== Document section ==

When I arrive on a new site I normally use a polarity tester plug to check for electical safety. In case you haven't seen one, it has 3 led lights mounted onto a 13 amp plug type unit. All three lights should be illuminated if everything is ok. The plug has a description of what the different light patterns mean. Have a look here for a description Mains Tester Plug

I agree with Rupert1 that reverse polarity should not really cause a problem in normal circumstances but when I was last in Spain, I visited 4 or 5 sites with bad earth connections which caused some odd occurences.

I have made up a short extension lead with live and neutral reversed at the blue connector to correct the polarity issue when necessary.


----------



## thePassants (Feb 9, 2009)

*Reverse polarity / 'socket testers'*

OK, plug-in socket testers (of the type described in previous post):

They'll detect; L / N reverse, L / E reverse, but not N / E reverse. 
They also warn of the complete absence of E, (or of L!)
So, anyone armed with one of these should not be under the impression that it tests for a 'good' earth, or can vouch for the safety of a circuit.


----------



## Bacchus (Mar 27, 2008)

I agree, for a modern motorhome protected by double pole MCBs there should not be a problem but I've seen single pole MCBs fitted and if you connect up a deffective appliance to a supply with reverse polarity then you could end up in trouble.

I carry out a check using a plug-in circuit tester every time


----------



## thePassants (Feb 9, 2009)

Bacchus said:


> I agree, for a modern motorhome protected by double pole MCBs there should not be a problem but I've seen single pole MCBs fitted and if you connect up a deffective appliance to a supply with reverse polarity then you could end up in trouble.
> 
> I carry out a check using a plug-in circuit tester every time


I'm intrigued now.

Mine is a Belgian model of 2005, and has a Double Pole RCD Isolator, and Single Pole MCBs for each circuit.

I've never seen a more modern arrangement with Double Pole MCBs (presumably a DP RCD too): Has anyone got a picture of a new MHs Distribution Board so I can see what the current (no pun intended) models have?


----------



## Annsman (Nov 8, 2007)

On our 2008 Cheyenne this year we stayed on some sites in Europe where he red warning light came on, so I put my reversed wire connector into the box and hooked up using that. The red warning light stayed on! Everything worked ok though so perhaps you should ask Autotrail why yours is tripping out. They are uually good at answering e-mail enquiries if you don't want to ring from germany.


----------



## Sargent (Feb 1, 2008)

Hi BillyR the loss of power is most concerning as this may be a loose connection somewhere from the inlet plug to the PSU.
It may be worth doing some quick checks on the connections (with the power disconnected) to check all of the terminals and plugs are connected correctly.

===

## Given problem 1
The forum thread on reverse polarity says that a person carrying a plug-in socket tester should not assume it tests for a good earth. Explain the reason the thread gives for that caution.

== Listed records ==

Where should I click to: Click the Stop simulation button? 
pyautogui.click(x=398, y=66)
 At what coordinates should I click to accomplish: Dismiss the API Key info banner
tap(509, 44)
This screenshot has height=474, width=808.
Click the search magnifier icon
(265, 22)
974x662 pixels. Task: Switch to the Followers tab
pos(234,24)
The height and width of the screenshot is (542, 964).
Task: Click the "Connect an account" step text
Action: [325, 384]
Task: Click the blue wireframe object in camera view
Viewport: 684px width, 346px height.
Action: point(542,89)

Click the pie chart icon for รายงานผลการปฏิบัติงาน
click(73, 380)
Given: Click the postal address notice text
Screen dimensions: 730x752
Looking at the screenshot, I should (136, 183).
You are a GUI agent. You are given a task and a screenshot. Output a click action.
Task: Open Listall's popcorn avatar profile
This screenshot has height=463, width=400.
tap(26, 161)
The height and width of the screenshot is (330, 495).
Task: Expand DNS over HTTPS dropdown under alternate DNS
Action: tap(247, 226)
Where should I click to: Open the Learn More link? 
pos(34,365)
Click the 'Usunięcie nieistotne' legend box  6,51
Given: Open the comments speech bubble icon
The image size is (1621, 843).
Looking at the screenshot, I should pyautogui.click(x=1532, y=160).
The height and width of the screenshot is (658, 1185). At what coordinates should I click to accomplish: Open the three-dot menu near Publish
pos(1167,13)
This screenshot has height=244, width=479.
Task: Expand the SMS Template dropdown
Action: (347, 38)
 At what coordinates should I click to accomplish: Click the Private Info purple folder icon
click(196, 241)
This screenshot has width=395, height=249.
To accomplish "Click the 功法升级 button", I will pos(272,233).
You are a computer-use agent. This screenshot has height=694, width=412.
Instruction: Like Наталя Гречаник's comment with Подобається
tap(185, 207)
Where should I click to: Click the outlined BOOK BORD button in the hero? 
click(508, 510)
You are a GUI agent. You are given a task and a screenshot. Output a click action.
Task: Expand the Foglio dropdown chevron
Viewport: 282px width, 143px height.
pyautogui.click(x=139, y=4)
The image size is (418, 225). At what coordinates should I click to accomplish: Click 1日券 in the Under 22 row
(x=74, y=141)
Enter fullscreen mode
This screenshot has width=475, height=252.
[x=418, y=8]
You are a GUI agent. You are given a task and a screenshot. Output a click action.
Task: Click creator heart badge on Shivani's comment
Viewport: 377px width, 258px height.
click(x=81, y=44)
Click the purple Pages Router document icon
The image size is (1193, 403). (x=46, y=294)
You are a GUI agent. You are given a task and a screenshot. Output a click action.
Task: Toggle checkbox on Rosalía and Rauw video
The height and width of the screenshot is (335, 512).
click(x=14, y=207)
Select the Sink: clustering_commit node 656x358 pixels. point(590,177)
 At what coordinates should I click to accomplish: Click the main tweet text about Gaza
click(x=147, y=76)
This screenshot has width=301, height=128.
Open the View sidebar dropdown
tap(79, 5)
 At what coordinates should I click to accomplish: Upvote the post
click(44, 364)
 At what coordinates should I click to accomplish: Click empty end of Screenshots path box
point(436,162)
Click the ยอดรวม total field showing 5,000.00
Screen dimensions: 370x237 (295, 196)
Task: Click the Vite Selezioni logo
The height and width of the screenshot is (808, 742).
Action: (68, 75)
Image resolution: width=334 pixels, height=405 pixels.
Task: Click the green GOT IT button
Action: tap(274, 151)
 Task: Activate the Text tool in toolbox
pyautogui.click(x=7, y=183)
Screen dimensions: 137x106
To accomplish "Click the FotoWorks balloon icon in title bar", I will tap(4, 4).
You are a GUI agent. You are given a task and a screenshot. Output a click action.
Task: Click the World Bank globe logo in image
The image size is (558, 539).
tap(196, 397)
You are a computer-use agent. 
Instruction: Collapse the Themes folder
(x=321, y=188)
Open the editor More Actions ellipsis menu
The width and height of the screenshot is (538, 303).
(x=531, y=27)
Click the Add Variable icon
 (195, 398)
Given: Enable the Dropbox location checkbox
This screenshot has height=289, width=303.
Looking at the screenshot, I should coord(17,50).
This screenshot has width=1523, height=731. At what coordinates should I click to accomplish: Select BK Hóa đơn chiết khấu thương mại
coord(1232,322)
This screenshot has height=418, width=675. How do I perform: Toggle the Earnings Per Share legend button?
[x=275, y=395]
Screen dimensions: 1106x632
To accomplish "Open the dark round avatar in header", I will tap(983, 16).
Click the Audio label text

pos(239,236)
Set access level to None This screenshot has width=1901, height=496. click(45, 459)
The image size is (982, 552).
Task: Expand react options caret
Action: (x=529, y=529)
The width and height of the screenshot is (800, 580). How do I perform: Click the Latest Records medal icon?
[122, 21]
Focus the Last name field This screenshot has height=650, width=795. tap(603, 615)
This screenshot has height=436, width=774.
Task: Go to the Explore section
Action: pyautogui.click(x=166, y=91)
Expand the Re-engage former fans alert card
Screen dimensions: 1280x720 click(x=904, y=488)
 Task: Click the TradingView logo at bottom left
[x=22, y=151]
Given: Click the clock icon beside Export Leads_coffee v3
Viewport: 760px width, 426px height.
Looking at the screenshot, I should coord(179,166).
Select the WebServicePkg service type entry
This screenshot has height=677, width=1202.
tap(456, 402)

===

## Given problem 2
In the listing, take the lines starting with the line that contains "Given: Click the clock" and going on through the end of the listing, and write them out again with "clock" replaced by "timer".

## Written answer 1
These testers detect live/neutral and live/earth reversal and warn when earth or live is completely absent. They do not detect neutral/earth reversal. For that reason they cannot be relied on to confirm a good earth or to vouch for the safety of a circuit.

## Written answer 2
Given: Click the timer icon beside Export Leads_coffee v3
Viewport: 760px width, 426px height.
Looking at the screenshot, I should coord(179,166).
Select the WebServicePkg service type entry
This screenshot has height=677, width=1202.
tap(456, 402)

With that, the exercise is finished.